Mass popularity must follow excellence in sports — not the other way round. And our boxers know that.india Updated: Mar 18, 2010 23:07 IST
One of the good things of a truly sporting nation is that there’s something to celebrate about at any given time. Take Australia. If its players had faltered in a tennis tournament somewhere on the planet this month, they could jolly well celebrate winning the Hockey World Cup. If they don’t manage to flick their way to the top in hockey, there’s always swimming, cricket, rugby... India’s recent broadening of its sporting prowess brings similar good tidings. We performed abysmally in hockey earlier this month. So what? We’ve just picked up six gold medals in the Commonwealth Boxing Championship with India winning the overall team title. How’s that for a pre-Commonwealth Games booster?

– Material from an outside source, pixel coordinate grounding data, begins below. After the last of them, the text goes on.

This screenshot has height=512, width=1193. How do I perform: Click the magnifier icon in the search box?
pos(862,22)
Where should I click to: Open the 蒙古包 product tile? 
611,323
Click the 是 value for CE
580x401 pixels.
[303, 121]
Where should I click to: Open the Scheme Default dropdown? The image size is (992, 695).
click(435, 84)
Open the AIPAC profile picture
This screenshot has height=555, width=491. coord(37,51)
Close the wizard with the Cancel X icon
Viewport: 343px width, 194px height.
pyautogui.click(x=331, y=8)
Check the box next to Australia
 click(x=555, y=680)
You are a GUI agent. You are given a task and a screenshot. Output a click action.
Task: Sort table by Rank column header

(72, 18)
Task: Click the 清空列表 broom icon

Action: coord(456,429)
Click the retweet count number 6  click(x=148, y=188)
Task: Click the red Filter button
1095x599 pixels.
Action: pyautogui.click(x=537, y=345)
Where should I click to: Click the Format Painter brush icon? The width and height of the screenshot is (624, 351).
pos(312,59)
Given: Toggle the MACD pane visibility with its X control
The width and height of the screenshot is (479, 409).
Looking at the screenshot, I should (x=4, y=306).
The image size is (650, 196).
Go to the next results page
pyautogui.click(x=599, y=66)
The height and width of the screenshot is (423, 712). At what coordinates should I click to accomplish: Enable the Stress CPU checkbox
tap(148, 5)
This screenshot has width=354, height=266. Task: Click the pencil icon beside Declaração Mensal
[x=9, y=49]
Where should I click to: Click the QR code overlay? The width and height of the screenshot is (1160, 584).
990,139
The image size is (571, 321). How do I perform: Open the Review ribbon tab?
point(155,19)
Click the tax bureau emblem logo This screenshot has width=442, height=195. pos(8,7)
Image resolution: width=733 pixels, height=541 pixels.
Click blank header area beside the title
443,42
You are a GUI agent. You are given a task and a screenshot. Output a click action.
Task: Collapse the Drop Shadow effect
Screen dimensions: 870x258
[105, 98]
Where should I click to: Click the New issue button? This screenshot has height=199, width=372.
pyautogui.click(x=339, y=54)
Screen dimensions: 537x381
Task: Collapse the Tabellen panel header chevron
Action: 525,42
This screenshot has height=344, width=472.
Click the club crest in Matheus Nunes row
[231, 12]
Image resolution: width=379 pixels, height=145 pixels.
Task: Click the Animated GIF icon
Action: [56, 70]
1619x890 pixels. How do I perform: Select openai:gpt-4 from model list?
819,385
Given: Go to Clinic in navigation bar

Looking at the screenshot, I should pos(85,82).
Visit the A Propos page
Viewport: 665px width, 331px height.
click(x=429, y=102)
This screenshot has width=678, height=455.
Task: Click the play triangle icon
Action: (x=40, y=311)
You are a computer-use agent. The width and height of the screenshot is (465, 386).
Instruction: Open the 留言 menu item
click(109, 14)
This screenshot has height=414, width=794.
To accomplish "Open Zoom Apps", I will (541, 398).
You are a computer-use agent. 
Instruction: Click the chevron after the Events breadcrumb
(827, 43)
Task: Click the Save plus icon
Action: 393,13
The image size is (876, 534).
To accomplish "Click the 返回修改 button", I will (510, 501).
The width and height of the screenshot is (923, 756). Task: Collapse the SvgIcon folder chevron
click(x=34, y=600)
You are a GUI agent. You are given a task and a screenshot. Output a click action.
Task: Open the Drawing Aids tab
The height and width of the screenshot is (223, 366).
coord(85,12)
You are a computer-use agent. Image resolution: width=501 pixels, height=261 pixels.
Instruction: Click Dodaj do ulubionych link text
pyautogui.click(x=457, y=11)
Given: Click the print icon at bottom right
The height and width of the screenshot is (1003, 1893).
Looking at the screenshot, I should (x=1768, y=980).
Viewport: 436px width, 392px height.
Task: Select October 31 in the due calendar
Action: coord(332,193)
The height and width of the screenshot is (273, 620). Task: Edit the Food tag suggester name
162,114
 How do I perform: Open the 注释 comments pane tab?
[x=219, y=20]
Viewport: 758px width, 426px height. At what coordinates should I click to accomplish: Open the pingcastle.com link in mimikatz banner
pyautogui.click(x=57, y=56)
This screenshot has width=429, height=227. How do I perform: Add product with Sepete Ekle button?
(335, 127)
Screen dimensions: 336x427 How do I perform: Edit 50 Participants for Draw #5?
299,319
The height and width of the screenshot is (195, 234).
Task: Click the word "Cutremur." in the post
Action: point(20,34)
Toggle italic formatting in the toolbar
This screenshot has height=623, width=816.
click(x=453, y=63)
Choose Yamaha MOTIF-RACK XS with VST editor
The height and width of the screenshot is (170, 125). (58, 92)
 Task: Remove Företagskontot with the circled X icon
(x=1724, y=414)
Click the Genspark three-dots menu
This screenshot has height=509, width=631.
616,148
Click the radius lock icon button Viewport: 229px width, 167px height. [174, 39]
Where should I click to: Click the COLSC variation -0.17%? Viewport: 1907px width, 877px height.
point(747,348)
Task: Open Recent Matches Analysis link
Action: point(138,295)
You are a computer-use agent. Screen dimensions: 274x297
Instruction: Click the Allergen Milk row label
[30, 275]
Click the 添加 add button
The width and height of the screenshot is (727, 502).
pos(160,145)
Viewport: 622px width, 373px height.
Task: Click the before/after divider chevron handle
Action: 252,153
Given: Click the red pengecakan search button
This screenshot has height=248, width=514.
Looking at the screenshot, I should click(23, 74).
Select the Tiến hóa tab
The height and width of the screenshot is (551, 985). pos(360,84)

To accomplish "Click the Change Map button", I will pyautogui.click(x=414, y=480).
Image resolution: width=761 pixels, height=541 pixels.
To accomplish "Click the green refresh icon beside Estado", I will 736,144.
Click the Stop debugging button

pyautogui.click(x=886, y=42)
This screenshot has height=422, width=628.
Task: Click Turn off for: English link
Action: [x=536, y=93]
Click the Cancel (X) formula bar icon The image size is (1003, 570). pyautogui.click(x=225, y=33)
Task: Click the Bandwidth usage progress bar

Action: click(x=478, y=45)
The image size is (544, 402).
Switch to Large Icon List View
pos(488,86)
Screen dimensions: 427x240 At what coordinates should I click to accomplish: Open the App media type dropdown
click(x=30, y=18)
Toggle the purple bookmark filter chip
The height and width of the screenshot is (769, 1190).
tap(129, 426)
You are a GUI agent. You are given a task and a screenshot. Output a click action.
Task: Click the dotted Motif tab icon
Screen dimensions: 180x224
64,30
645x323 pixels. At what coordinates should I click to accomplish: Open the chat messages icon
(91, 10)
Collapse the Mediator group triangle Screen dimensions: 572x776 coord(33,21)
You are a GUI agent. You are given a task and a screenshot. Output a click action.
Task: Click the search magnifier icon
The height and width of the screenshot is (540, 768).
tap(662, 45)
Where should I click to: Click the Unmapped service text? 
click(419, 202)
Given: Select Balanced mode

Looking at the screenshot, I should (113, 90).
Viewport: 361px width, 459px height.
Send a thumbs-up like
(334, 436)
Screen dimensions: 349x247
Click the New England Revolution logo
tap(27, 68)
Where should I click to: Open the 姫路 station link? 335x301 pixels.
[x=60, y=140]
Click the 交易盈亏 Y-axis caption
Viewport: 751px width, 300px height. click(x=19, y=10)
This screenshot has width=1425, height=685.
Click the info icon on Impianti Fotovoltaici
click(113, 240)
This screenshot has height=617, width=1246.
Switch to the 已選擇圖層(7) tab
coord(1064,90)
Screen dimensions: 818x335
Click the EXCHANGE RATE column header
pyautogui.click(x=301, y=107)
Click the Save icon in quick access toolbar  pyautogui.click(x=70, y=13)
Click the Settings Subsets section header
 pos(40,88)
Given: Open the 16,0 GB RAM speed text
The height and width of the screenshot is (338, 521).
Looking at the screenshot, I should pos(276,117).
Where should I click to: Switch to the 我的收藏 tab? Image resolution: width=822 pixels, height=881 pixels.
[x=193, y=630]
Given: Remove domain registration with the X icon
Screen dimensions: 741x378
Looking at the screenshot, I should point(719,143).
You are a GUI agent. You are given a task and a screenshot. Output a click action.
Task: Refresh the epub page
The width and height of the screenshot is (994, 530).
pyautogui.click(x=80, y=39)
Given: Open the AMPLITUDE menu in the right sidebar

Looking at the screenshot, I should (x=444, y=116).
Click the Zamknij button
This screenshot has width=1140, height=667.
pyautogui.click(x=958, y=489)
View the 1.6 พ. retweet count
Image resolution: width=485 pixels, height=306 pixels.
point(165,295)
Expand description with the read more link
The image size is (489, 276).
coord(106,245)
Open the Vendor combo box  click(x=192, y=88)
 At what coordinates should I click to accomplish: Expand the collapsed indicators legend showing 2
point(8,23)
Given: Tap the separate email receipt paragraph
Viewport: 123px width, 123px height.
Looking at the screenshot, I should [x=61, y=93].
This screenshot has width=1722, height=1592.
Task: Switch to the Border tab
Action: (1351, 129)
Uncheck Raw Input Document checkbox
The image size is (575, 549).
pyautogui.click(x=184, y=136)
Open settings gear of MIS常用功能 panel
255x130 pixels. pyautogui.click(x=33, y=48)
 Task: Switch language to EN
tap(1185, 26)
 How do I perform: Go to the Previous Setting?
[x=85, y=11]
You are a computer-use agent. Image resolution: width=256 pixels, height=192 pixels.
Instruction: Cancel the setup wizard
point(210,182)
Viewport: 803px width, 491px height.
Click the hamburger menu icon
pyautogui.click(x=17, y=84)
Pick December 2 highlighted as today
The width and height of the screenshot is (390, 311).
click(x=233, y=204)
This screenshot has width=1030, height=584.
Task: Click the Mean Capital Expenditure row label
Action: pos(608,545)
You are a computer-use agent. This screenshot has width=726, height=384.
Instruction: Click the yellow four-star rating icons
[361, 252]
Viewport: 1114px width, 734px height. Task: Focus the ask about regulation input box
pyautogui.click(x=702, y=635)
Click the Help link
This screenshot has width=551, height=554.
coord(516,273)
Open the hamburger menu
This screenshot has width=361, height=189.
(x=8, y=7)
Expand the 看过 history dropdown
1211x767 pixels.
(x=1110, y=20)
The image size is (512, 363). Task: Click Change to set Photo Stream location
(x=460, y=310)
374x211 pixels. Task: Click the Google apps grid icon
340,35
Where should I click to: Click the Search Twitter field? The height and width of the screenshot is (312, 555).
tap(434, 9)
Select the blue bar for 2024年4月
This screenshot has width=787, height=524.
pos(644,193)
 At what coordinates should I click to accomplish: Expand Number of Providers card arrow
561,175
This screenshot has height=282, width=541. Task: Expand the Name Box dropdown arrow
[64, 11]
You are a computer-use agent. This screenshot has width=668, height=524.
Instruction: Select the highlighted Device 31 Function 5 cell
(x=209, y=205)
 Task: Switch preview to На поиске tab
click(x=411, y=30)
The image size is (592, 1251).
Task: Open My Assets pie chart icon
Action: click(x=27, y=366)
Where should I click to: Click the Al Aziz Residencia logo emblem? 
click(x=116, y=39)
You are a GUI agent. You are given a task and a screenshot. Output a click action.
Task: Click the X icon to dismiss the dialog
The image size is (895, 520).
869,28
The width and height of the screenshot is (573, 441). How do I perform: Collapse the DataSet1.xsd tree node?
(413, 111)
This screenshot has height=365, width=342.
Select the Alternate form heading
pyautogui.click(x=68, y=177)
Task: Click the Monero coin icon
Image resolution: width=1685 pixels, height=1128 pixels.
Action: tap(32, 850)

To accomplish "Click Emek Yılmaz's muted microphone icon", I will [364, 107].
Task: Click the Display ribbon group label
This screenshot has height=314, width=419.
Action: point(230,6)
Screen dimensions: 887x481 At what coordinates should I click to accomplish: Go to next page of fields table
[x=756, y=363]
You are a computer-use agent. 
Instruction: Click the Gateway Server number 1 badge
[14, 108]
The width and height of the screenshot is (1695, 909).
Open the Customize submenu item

These are interesting times for Indian sports. While cricket gets its ‘natural’ support system, sports like shooting, tennis, badminton, golf and boxing are getting more and more enthusiastic notice. This rebuts the theory that a sport must first become popular among Indians and then alone will the individuals deliver. The truth is the opposite. To provide an example: India may have started following cricket with a vengeance after the 1983 Prudential Cup victory, but a world-beating team had to be there to do the needful.
So as the boys in the ring collecting gold medals, sports like hockey (where we have slid down the pole) and football (where we remain barefeet in the park) should quit their traditional whining and train to be world-beaters. Our pugilists were a knock-out spectacle at this week’s tournament. We hope that other sports in India take the cue and deliver similar upper-cuts.